Quote the lines of the material below word for word, starting at the line containing "The image size is (1389, 868)." and ending at the line containing "Click the app", with both of those lines included.

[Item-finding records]

═══

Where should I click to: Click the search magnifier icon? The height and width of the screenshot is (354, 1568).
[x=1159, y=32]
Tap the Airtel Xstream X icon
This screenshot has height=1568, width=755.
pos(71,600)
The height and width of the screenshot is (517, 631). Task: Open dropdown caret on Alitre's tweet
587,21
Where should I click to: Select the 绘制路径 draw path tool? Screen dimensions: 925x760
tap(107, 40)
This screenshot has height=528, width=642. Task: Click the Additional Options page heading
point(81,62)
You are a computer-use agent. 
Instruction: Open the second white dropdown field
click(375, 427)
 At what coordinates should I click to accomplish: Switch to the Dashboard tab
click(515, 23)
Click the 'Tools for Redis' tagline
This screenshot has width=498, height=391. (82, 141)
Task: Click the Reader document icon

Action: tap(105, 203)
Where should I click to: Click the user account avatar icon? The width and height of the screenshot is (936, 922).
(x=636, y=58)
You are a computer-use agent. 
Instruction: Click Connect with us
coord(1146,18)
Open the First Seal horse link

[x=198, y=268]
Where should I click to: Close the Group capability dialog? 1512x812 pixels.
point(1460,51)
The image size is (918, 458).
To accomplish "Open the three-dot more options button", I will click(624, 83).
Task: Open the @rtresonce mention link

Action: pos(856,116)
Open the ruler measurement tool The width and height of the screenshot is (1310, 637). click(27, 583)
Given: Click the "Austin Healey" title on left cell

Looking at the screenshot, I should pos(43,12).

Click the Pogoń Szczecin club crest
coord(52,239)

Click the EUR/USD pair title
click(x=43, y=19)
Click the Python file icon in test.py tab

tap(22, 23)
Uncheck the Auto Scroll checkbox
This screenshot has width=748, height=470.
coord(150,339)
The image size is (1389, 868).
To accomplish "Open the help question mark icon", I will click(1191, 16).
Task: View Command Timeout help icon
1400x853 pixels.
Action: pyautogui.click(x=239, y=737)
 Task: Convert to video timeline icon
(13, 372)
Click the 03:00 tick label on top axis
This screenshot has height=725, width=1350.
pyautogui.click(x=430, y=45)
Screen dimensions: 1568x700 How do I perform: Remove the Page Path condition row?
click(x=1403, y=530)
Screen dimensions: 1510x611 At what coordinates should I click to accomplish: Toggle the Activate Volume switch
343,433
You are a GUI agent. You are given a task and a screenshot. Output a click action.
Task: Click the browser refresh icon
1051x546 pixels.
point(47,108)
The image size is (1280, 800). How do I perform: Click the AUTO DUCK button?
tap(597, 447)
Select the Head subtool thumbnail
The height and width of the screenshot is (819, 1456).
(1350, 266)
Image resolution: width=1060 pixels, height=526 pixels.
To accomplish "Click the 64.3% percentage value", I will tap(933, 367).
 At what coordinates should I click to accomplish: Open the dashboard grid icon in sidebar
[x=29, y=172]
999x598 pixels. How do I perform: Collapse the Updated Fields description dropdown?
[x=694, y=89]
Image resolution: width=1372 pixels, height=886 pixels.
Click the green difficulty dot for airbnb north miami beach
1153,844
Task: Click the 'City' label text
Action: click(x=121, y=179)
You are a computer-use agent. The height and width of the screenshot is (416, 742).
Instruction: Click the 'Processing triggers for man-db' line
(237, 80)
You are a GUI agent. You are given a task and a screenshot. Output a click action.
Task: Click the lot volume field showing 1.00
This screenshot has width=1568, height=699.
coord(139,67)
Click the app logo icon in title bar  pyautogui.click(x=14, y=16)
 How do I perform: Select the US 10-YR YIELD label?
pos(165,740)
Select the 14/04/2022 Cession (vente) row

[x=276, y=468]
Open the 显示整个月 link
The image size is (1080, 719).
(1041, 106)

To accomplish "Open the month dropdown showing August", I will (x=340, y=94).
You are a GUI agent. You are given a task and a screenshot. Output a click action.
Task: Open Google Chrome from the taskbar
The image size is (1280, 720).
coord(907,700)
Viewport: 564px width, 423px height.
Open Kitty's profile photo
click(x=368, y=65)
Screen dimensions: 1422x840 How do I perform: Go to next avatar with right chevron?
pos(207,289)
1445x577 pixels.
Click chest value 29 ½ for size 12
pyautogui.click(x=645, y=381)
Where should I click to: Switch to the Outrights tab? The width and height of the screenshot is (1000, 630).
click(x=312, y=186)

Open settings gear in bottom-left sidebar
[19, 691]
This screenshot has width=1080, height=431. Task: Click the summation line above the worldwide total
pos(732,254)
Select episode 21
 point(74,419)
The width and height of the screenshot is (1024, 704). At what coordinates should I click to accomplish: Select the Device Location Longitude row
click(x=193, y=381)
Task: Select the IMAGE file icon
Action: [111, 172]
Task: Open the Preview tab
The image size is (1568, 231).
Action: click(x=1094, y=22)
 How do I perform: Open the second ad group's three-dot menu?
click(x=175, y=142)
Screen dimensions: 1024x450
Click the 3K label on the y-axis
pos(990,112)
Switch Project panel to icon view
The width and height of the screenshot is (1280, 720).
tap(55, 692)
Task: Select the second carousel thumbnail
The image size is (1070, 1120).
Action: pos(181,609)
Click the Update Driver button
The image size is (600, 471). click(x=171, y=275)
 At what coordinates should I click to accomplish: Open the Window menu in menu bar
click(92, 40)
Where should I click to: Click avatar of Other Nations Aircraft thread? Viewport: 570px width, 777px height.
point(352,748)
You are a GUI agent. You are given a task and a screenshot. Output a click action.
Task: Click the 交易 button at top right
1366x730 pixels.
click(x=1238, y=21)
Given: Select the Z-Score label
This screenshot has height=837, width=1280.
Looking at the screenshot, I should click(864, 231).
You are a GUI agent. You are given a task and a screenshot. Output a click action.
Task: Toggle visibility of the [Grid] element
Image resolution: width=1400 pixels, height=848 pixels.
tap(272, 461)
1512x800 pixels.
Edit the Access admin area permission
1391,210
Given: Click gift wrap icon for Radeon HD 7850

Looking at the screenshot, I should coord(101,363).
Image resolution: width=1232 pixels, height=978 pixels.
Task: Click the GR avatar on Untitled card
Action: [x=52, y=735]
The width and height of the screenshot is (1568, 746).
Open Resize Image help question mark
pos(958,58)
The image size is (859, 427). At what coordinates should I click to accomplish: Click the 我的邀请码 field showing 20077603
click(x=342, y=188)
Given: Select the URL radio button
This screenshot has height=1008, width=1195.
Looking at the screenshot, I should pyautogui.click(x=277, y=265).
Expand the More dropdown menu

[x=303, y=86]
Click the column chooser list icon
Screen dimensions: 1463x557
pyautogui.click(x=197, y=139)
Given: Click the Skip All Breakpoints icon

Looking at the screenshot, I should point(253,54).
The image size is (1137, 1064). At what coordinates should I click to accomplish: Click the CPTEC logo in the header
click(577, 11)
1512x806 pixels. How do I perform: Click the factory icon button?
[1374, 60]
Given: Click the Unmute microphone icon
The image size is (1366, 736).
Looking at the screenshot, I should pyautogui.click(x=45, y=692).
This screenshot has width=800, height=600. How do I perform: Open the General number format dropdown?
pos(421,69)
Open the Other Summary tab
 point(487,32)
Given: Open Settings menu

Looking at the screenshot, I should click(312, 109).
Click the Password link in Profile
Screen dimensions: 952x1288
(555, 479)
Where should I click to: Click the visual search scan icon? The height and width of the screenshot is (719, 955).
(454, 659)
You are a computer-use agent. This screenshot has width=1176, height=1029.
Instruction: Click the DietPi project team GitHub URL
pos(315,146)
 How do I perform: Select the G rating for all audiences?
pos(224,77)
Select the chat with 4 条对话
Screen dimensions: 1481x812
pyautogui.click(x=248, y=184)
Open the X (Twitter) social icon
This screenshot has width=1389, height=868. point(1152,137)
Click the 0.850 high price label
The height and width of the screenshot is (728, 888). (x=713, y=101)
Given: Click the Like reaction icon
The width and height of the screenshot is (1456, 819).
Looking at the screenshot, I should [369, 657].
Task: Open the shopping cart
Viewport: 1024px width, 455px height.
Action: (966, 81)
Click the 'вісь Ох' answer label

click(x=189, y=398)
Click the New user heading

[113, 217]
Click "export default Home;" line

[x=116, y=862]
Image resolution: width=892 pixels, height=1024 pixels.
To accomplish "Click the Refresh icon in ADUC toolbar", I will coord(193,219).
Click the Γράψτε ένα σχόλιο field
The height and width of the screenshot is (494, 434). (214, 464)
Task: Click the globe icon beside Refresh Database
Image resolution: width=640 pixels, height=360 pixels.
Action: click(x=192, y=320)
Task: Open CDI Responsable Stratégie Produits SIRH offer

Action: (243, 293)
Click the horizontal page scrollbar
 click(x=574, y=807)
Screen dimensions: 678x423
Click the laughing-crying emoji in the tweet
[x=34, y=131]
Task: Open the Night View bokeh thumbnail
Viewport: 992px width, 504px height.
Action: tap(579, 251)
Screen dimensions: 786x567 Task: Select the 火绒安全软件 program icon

═══

▸ TASK RESPONSE:
The image size is (1389, 868).
To accomplish "Open the help question mark icon", I will click(1191, 16).
Task: View Command Timeout help icon
1400x853 pixels.
Action: pyautogui.click(x=239, y=737)
 Task: Convert to video timeline icon
(13, 372)
Click the 03:00 tick label on top axis
This screenshot has height=725, width=1350.
pyautogui.click(x=430, y=45)
Screen dimensions: 1568x700 How do I perform: Remove the Page Path condition row?
click(x=1403, y=530)
Screen dimensions: 1510x611 At what coordinates should I click to accomplish: Toggle the Activate Volume switch
343,433
You are a GUI agent. You are given a task and a screenshot. Output a click action.
Task: Click the browser refresh icon
1051x546 pixels.
point(47,108)
The image size is (1280, 800). How do I perform: Click the AUTO DUCK button?
tap(597, 447)
Select the Head subtool thumbnail
The height and width of the screenshot is (819, 1456).
(1350, 266)
Image resolution: width=1060 pixels, height=526 pixels.
To accomplish "Click the 64.3% percentage value", I will tap(933, 367).
 At what coordinates should I click to accomplish: Open the dashboard grid icon in sidebar
[x=29, y=172]
999x598 pixels. How do I perform: Collapse the Updated Fields description dropdown?
[x=694, y=89]
Image resolution: width=1372 pixels, height=886 pixels.
Click the green difficulty dot for airbnb north miami beach
1153,844
Task: Click the 'City' label text
Action: click(x=121, y=179)
You are a computer-use agent. The height and width of the screenshot is (416, 742).
Instruction: Click the 'Processing triggers for man-db' line
(237, 80)
You are a GUI agent. You are given a task and a screenshot. Output a click action.
Task: Click the lot volume field showing 1.00
This screenshot has width=1568, height=699.
coord(139,67)
Click the app logo icon in title bar  pyautogui.click(x=14, y=16)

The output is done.